Pro Asyl - Pressemitteilung vom 1. Februar 2019

Neuer BMI-Vorstoß: Einzug der »bayerischen Art« in ganz Deutschland

PRO ASYL und der Bayerische Flüchtlingsrat warnen: Neuer Vorstoß aus dem BMI führt zu Ausgrenzung und Perspektivlosigkeit


Während die Große Koalition im aktuellen Entwurf zur Fachkräftezuwanderung die Stärkung der Geduldeten bewirbt, geht das Bundesinnenministerium (BMI) nun den umgekehrten Weg: Die Zeitung WELT berichtet von einem Referentenentwurf des BMI, nach dem geduldeten Flüchtlingen, denen vorgeworfen wird, nicht hinreichend an der Passbeschaffung mitgewirkt zu haben, der Duldungsstatus entzogen werden soll.

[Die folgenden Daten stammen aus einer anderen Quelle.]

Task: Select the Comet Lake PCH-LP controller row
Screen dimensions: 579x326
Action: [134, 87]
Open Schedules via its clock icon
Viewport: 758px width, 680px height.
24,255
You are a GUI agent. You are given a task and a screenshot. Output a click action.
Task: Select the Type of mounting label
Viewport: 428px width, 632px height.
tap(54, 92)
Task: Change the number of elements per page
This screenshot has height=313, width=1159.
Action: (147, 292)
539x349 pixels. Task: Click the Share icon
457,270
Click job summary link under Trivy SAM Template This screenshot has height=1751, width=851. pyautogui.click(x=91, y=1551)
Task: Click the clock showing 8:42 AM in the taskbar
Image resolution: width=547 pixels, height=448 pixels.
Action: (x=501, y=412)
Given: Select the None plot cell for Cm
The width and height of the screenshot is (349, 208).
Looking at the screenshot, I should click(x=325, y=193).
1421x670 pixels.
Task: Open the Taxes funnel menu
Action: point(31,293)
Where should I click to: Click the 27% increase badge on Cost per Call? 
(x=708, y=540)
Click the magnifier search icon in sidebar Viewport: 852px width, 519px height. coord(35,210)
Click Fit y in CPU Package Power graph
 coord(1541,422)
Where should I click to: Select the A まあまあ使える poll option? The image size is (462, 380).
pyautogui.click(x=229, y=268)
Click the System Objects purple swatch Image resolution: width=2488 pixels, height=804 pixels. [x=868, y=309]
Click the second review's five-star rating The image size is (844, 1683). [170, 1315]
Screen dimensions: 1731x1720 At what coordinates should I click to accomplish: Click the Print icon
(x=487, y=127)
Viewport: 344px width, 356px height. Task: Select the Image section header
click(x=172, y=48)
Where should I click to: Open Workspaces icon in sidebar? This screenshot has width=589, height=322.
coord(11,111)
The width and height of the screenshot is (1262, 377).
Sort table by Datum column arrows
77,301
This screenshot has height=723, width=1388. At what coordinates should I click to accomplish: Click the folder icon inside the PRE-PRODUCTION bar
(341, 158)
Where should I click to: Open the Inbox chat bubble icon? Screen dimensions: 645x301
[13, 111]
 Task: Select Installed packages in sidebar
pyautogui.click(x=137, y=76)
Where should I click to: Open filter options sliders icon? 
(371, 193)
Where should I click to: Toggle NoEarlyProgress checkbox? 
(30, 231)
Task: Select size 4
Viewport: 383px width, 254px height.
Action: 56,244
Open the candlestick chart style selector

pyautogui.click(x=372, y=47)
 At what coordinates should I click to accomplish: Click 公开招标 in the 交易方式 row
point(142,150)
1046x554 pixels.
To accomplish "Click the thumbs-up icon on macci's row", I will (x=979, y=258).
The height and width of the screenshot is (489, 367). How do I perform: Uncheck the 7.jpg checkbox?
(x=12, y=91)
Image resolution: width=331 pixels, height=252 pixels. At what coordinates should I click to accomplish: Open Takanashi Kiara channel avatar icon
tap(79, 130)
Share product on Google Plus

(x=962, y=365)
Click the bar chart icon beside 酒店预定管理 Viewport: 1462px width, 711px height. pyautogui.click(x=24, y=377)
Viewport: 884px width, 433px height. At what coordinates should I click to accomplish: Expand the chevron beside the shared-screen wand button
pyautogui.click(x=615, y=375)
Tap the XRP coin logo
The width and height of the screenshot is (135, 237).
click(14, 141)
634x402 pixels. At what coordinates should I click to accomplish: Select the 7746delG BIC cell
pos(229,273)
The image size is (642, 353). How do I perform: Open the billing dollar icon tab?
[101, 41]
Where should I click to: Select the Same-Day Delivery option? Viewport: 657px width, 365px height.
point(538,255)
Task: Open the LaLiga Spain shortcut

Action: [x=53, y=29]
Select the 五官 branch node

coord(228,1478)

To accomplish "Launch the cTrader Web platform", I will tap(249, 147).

PRO ASYL und der Bayerische Flüchtlingsrat warnen vor der Ausgrenzungsinitiative des BMI. »Bayerische Verhältnisse werden in ganz Deutschland zur Normalität. Willkürliche Anforderungen an die Mitwirkung bei der Passersatzbeschaffung werden Wege in ein Bleiberecht verhindern«, kritisiert Günter Burkhardt, Geschäftsführer von PRO ASYL. Der Entwurf sieht weitere Sanktionsmöglichkeiten vor. »Wenn Arbeits- und Ausbildungsverbote verhängt werden, wird ein Zustand der dauerhaften Perspektivlosigkeit geschaffen«, so Burkhardt weiter.

In dem Referentenentwurf heißt es: »Wer seine Abschiebung selbst verhindert, zum Beispiel weil er die Behörden über Identität oder Staatsangehörigkeit täuscht oder an der Passersatzbeschaffung nicht ausreichend mitwirkt, darf künftig keine Duldung mehr erhalten«. Die Praxis zeigt aber: Oft wird willkürlich und für die Betroffenen nicht absehbar fehlende Mitwirkung vorgeworfen. Dabei kann das ganz unterschiedliche Gründe haben: Afghanische Staatsangehörige, die lange im Iran gelebt haben, erhalten keine Papiere mehr oder somalische Dokumente werden oftmals nicht anerkannt. Diese Betroffenen dürfen dann laut Gesetzentwurf nicht arbeiten oder eine Ausbildung anfangen - obwohl sie gerade nicht abgeschoben werden können.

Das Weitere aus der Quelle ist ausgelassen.